Quant au code d'honneur du milieu, il prouve, s'il en était besoin, qu'il a du plomb dans l'aile…
Les personnages sont forts, les situations dures, et la tension est permanente, pesant comme une chape de plomb sur les épaules d'Abel et admirablement rendue par José Giovanni qui, en moins de deux cent cinquante pages, nous livre un roman foisonnant, dense, rythmé par un découpage qui préfigure déjà ses talents de scénariste.
Un régal !
Post scriptum, le 08 décembre 2009
Hasard ? Peut-être… Toujours est-il que je termine à l'instant la lecture du roman d'Emmanuel Ferrer intitulé Un Détour par l'Enfer et que certains éléments m'ont rappelé les protagonistes de José Giovanni dans Classe tous Risques : Abel Davos et Raymond Naldi chez l'un… Abel Davos et Raymond Naudy chez l'autre… Et puis cette histoire de fuite en Italie, d'attaque ratée d'un encaisseur…

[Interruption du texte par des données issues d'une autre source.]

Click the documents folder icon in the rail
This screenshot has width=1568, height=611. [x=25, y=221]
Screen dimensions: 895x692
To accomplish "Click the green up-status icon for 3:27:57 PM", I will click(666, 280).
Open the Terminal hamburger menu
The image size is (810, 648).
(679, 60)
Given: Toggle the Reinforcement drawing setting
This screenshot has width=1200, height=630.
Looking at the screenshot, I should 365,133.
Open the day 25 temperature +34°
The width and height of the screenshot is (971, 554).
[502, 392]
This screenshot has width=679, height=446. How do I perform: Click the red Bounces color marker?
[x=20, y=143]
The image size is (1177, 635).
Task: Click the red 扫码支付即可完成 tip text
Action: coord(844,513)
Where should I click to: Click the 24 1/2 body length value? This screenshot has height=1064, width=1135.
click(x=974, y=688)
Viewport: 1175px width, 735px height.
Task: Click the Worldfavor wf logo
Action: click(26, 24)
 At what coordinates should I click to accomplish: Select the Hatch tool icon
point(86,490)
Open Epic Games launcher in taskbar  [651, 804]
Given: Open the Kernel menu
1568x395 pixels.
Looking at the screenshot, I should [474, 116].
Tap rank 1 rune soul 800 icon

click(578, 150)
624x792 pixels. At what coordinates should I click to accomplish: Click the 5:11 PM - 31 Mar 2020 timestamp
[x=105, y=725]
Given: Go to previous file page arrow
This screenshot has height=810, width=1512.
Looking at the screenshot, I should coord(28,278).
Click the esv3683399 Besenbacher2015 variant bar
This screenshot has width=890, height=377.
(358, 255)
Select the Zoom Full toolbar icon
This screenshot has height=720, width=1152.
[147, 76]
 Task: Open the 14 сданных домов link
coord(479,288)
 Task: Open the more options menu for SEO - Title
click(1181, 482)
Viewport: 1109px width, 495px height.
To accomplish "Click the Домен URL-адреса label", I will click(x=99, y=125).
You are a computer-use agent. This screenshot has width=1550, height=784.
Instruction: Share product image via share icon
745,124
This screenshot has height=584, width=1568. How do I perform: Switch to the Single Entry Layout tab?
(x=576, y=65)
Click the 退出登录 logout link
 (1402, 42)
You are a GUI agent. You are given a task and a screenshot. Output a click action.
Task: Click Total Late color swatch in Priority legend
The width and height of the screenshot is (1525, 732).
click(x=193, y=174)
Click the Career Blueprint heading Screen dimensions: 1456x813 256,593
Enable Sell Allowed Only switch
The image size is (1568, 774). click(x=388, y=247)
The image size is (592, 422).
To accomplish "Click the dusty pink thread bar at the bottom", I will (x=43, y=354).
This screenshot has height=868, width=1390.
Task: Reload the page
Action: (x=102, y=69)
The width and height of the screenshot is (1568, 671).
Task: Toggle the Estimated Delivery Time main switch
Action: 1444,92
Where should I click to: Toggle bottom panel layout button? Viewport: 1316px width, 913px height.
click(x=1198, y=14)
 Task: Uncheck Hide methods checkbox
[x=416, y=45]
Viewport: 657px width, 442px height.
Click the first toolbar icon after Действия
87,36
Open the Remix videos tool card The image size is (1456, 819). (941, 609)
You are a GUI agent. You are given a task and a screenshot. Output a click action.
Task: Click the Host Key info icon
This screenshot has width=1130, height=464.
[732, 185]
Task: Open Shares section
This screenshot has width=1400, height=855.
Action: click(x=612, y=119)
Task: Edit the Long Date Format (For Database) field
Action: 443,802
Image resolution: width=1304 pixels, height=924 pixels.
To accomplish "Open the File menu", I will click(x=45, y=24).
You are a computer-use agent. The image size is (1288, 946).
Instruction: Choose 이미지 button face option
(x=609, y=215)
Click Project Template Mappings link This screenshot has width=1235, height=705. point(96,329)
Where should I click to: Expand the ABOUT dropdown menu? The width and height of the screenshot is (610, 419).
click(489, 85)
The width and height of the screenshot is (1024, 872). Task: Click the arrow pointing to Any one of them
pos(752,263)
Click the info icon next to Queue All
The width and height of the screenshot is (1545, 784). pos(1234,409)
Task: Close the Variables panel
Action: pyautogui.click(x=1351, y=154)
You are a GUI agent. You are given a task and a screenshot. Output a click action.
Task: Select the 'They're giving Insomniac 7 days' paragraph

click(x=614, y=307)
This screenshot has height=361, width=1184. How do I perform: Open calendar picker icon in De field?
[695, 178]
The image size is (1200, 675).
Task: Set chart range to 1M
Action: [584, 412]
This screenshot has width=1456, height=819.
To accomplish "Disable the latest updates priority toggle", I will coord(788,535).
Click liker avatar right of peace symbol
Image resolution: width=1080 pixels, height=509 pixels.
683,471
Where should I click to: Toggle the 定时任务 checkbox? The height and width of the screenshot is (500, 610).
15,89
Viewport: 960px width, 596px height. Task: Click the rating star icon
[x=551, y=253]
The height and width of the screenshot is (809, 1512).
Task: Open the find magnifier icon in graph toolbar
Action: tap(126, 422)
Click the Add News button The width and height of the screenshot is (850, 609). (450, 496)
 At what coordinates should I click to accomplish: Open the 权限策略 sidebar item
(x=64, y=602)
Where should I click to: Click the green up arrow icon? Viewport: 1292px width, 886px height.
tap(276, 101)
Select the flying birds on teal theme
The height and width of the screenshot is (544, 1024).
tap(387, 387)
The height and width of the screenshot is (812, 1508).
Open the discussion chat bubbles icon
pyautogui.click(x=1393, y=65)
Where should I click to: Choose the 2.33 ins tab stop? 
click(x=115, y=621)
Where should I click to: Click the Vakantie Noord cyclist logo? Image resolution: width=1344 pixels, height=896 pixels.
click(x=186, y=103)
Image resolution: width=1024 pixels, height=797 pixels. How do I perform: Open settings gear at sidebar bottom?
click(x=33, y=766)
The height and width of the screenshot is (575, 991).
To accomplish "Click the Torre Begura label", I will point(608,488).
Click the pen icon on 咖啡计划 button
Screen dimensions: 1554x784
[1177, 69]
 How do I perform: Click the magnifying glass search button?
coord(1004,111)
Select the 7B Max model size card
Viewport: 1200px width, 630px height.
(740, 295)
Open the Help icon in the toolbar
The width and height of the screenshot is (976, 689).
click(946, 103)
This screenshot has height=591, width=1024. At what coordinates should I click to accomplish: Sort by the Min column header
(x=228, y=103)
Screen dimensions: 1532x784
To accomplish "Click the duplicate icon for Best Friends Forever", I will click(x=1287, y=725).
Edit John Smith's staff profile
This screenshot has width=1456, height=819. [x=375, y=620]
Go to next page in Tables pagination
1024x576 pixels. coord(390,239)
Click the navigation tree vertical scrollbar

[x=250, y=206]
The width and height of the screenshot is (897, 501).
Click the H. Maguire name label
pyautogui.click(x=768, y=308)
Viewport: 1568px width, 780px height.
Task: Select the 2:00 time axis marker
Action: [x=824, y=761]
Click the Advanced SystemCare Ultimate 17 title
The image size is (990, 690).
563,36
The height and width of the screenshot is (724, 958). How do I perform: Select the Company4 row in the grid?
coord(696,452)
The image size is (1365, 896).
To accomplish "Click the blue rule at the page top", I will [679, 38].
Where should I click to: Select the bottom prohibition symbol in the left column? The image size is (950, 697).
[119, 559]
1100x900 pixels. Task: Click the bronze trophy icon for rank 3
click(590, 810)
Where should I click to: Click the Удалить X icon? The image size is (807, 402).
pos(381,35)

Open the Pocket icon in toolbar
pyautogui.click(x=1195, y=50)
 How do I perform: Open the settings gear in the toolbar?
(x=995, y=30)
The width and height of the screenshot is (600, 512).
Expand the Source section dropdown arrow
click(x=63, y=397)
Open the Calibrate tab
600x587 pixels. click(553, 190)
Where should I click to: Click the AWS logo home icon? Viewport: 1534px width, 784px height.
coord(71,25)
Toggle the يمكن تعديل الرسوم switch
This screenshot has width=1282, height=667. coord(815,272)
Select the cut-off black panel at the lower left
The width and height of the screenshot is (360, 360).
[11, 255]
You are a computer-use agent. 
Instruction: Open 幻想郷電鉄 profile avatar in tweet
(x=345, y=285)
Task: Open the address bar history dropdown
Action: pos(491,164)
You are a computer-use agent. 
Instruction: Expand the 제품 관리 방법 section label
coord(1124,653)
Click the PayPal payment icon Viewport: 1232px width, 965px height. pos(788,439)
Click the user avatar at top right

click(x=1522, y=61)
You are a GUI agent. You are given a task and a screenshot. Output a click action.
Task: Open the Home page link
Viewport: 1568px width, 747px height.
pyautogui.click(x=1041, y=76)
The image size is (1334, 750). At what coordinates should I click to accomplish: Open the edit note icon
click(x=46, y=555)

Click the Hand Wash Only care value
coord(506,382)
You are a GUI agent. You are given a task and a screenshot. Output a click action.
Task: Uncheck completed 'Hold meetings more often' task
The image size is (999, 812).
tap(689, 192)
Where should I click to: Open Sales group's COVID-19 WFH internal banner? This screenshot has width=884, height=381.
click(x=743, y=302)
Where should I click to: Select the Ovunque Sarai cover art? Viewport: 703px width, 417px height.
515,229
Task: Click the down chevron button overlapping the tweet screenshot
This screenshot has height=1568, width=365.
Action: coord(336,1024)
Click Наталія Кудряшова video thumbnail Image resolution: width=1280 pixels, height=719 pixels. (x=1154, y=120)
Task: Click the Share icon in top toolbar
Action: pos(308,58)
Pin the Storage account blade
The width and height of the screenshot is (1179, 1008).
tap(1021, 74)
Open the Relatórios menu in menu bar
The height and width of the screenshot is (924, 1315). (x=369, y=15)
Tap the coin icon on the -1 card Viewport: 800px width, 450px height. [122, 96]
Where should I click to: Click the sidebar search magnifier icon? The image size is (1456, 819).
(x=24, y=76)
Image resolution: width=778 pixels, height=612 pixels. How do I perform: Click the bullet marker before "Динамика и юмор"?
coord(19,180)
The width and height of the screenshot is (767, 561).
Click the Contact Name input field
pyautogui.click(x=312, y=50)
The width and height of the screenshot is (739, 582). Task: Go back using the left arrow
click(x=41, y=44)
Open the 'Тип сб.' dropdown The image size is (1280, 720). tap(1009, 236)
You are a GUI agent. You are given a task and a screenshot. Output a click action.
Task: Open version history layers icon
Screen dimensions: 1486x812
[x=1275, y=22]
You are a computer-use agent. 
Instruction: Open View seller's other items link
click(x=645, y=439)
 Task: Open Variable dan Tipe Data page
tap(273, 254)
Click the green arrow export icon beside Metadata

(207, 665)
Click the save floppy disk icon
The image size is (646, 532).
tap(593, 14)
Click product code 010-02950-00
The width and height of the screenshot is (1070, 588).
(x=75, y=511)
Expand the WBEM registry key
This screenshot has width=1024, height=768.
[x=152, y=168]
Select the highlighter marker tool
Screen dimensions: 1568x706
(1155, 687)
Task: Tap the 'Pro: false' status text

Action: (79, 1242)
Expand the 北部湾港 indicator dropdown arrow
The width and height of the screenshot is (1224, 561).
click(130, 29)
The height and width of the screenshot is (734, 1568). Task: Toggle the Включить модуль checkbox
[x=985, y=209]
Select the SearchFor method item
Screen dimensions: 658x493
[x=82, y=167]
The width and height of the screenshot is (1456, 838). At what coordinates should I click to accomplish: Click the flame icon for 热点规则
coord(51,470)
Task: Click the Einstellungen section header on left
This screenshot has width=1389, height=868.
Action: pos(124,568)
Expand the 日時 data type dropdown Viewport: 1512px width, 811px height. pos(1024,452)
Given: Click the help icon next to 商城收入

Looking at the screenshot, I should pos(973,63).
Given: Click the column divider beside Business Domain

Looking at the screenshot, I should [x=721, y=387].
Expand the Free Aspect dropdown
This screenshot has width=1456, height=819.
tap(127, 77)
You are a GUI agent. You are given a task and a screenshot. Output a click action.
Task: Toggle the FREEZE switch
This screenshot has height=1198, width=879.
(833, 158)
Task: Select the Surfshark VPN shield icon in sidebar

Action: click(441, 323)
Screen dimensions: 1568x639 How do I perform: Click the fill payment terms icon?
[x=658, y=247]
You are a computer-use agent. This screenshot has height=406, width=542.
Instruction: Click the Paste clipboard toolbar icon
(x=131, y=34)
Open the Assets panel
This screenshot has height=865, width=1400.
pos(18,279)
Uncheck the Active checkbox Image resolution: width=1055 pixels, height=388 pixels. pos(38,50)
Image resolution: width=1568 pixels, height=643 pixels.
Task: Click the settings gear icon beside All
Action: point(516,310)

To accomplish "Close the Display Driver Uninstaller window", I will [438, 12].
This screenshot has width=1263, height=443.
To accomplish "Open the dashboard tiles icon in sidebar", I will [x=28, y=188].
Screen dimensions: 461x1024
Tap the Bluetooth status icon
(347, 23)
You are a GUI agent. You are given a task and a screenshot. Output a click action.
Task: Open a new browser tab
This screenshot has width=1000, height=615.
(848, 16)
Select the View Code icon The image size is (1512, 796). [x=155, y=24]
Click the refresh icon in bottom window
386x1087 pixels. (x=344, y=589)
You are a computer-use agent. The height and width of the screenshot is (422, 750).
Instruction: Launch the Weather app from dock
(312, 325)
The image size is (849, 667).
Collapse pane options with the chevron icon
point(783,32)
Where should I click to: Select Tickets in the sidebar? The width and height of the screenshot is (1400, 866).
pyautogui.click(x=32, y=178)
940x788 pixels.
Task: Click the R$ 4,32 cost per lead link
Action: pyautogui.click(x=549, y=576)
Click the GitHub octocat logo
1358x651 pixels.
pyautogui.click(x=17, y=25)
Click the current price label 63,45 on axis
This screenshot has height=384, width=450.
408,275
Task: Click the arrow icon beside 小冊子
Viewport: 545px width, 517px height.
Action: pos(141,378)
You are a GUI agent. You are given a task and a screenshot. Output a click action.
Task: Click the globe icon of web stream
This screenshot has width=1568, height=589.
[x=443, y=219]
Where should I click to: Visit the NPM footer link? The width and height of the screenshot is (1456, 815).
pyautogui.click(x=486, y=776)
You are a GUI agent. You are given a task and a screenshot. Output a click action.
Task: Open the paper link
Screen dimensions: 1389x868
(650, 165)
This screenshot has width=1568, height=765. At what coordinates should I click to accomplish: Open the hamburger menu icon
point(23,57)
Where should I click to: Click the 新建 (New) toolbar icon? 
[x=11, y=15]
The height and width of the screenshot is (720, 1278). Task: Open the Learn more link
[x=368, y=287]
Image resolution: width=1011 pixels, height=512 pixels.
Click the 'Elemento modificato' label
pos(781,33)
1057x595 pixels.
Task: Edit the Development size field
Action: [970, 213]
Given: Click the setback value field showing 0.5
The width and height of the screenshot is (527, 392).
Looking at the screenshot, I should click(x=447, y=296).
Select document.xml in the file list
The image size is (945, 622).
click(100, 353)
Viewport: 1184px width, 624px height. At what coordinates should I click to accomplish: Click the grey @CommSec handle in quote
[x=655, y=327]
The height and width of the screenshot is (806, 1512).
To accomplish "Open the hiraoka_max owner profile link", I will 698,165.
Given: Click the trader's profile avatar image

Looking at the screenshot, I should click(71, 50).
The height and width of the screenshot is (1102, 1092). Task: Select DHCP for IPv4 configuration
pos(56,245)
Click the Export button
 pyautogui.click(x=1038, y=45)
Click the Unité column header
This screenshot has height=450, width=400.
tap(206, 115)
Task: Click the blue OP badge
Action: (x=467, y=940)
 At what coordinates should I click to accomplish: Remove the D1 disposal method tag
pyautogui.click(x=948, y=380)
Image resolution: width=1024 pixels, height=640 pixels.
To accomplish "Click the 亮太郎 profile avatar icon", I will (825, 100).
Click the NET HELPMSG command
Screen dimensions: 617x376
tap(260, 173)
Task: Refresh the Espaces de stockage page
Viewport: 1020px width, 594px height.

Ainsi, José Giovanni est allé piocher dans la réalité concrète et historique les personnages de son roman ; ce qui lui donne un éclairage différent — Abel Davos et Raymond Naudy étant deux truands à l'histoire très controversée qui, durant la seconde guerre mondiale, furent membres de la "Gestapo française de la rue Lauriston", menée par Henri Lafont et autrement appelée "la Carlingue", se livrant à la fois, semble-t-il, à des actes de résistance et de collaboration active tout en s'enrichissant.
Je ne pense pas que le roman de José Giovanni se trouve déprécié par cette précision ; il me semblait cependant juste, après avoir posté ma chronique il y a seulement quelques jours, d'y revenir pour la compléter de ces quelques lignes et de ces éléments qui, lors de ma première lecture, m'avaient échappé. L'ignorance est un vilain défaut, mais il est toujours permis de colmater les brèches…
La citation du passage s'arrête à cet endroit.